So this morning a friend of mine sent me a bunch of messages on facebook, claiming that I was caught doing some funny stuff on video (entirely possible really):
By now I was suspicious, cause Amin doesn’t actually type messages out like a teenage girl (for the most part). So I clicked the link, and found this page next:
This is brilliant! A message that you need to update your Flash Player, very common for new installs of Windows. What makes it more convincing is the comments list — people from my Friends List, and that of the original victim appear to be egging me on to download the Flash Update and install it!
I suspect I’m going to be getting an increased number of desperate please for help within the next few days from people who worry if their antics have been caught on video, and as a result upgraded their Flash Player. Sigh.
UPDATE: Thanks to Sophie Hamilton, I have more info on it at Malware City.
Wow, I probably would have fallen for this.
Thanks for the heads up and you’re right, its really convincing!
hlp me remove the facebook virus
The weirdest thing about this virus is that if you have Avast! installed, then after you’re infected the virus will pop up a message about Avast being in “Enhanced Protection Mode” with poor English. ( http://forum.avast.com/index.php?topic=81972.0 ) I wonder why it does this; presumably it would have been much more effective if it hadn’t popped anything up at all.

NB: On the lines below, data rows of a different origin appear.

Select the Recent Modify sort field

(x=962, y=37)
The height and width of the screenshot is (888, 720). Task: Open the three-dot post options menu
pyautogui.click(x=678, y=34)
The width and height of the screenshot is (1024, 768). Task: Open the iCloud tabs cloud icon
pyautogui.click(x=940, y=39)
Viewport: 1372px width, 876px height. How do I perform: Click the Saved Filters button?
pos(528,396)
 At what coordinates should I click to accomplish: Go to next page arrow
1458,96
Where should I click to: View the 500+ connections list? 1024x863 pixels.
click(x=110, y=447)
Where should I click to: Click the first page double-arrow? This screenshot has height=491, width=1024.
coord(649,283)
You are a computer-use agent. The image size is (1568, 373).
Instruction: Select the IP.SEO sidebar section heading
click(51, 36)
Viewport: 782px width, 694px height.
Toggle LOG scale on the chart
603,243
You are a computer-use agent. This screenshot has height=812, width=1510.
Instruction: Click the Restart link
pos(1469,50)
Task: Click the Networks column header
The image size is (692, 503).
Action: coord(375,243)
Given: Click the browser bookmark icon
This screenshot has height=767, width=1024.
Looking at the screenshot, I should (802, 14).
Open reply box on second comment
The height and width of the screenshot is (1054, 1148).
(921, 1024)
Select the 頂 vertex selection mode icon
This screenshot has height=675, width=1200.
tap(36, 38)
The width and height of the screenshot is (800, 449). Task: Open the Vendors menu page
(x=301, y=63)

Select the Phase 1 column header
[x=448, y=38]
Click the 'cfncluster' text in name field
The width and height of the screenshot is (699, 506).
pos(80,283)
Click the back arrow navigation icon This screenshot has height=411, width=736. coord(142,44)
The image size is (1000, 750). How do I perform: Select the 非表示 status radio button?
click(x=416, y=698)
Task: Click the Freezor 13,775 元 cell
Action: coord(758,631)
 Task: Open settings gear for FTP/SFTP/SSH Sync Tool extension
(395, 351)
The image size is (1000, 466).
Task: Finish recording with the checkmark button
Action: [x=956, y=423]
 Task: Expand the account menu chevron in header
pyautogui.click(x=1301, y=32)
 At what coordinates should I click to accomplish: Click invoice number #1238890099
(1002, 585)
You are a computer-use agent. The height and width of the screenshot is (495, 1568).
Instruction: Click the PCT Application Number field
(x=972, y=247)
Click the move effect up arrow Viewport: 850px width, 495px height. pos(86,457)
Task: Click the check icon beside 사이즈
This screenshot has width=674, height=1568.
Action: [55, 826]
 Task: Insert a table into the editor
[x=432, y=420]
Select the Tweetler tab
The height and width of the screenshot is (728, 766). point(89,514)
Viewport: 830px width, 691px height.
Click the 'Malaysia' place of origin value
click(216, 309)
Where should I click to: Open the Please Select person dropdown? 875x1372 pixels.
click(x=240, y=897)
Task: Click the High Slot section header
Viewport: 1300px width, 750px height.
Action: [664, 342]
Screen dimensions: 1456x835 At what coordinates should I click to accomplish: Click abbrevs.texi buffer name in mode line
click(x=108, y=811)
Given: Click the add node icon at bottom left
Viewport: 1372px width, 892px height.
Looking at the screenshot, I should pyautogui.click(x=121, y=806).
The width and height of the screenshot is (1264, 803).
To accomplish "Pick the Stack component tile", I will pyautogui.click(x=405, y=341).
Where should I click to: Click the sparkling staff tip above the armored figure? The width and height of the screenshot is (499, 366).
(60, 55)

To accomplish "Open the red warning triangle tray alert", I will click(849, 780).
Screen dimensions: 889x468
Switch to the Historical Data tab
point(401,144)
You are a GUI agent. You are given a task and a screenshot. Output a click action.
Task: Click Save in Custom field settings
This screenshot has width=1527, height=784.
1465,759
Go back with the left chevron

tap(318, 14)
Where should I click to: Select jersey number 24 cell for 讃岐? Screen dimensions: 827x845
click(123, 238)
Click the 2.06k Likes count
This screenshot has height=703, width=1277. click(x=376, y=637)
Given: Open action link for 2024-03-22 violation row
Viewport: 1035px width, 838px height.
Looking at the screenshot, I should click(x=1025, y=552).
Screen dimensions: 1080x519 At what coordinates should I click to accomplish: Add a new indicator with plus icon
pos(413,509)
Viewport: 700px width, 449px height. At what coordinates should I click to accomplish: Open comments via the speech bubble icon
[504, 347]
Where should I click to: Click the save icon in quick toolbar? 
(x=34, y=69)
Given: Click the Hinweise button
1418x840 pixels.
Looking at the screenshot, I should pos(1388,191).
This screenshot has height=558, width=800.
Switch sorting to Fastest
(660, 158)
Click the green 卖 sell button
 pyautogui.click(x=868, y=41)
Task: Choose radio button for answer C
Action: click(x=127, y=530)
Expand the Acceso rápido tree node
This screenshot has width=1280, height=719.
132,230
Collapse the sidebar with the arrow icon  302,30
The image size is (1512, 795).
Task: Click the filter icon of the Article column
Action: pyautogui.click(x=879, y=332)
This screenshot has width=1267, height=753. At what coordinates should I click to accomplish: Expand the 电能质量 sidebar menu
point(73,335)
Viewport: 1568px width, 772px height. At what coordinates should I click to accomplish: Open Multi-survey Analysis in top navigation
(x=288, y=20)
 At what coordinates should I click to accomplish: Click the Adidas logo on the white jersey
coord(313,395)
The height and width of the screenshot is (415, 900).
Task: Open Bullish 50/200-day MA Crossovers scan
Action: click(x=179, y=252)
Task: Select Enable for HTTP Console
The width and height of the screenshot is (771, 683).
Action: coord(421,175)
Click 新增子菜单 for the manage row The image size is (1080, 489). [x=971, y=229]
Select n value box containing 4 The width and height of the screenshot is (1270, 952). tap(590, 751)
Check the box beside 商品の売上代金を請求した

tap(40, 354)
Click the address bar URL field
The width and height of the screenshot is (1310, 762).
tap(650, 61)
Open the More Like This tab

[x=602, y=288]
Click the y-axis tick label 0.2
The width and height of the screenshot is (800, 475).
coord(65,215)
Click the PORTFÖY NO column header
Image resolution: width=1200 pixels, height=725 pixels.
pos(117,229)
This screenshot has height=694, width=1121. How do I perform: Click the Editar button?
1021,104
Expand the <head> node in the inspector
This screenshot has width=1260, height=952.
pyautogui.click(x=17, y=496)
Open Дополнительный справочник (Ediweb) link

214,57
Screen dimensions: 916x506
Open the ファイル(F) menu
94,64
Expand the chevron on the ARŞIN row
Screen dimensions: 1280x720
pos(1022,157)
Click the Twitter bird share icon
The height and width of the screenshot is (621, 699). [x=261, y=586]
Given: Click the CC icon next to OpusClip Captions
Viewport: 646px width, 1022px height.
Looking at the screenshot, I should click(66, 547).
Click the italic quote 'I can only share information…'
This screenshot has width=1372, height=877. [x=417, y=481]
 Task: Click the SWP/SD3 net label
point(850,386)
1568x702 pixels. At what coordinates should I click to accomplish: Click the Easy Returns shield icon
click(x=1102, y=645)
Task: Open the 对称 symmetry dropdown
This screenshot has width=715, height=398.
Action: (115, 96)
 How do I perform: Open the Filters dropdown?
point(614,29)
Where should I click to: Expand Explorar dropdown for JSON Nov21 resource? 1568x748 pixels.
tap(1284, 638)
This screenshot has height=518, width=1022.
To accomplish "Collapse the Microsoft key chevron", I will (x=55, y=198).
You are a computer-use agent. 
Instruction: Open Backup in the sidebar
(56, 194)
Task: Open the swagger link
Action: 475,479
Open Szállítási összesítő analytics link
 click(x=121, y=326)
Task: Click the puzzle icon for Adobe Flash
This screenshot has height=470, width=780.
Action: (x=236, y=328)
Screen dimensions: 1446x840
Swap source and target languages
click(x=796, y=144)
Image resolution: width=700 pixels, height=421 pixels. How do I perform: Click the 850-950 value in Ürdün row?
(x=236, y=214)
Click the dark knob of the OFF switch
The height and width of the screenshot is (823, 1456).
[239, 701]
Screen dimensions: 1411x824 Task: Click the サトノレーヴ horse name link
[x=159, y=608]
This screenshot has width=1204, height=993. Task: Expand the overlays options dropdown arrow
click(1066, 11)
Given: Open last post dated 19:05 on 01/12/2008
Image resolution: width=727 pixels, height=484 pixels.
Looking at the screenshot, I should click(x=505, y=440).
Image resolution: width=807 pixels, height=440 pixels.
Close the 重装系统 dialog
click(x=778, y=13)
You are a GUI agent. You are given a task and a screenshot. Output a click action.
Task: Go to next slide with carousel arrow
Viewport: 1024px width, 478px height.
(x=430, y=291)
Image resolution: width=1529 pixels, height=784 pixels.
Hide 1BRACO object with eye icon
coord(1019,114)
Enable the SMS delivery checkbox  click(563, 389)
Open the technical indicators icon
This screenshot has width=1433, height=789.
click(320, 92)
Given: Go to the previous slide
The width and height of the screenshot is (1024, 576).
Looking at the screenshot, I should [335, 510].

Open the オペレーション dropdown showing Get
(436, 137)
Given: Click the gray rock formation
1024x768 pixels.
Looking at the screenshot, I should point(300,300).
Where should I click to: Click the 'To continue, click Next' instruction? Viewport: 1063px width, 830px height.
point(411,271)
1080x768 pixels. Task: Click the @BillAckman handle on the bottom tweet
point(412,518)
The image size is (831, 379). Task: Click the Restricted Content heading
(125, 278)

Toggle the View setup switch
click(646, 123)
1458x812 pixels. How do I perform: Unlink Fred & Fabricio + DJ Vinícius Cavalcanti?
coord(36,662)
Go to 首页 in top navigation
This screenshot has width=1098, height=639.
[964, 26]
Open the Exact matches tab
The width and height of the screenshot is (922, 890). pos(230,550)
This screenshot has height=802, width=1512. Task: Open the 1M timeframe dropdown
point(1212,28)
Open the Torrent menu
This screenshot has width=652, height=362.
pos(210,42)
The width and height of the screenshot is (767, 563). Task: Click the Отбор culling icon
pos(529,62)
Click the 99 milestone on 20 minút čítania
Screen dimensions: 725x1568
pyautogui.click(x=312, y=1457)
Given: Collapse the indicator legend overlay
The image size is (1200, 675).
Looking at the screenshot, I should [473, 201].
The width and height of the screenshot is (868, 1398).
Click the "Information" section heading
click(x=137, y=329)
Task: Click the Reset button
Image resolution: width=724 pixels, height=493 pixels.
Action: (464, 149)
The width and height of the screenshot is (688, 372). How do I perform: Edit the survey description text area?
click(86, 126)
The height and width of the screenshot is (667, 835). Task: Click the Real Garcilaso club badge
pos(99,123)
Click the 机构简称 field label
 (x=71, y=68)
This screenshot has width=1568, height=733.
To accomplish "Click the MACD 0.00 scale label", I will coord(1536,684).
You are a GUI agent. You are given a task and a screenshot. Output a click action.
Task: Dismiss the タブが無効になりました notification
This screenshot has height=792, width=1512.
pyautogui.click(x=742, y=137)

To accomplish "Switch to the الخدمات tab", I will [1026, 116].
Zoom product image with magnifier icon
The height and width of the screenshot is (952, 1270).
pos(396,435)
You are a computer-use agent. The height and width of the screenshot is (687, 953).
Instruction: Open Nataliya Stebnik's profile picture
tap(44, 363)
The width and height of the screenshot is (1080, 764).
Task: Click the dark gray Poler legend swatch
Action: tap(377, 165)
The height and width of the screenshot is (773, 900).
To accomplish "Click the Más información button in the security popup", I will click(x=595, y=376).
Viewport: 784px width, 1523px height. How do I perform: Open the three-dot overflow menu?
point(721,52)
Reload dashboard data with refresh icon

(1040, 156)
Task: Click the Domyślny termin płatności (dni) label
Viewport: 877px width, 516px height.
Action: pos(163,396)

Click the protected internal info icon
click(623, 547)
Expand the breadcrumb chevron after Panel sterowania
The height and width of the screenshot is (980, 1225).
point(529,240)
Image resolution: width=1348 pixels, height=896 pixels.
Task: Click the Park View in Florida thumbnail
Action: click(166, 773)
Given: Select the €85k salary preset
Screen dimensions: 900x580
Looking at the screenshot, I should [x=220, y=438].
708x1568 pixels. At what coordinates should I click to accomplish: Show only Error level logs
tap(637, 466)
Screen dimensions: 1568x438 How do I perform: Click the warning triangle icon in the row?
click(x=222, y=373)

(oh, and hi – I found your blog while Googling around for this virus. I didn’t catch it myself, but I saw others had on the Avast forums.)
I found another page with a lot more information on this: http://www.malwarecity.com/blog/trojanfakeavlvt-plays-you-like-in-movies-1114.html
this is obviously visible…
youtube put a comma in the viewed number 23,456 not 23456 flash player normally auto updates the link on facebook was a ip address if it was youtube they would share a link or use the real link.
if in doubt compare with the real thing!!!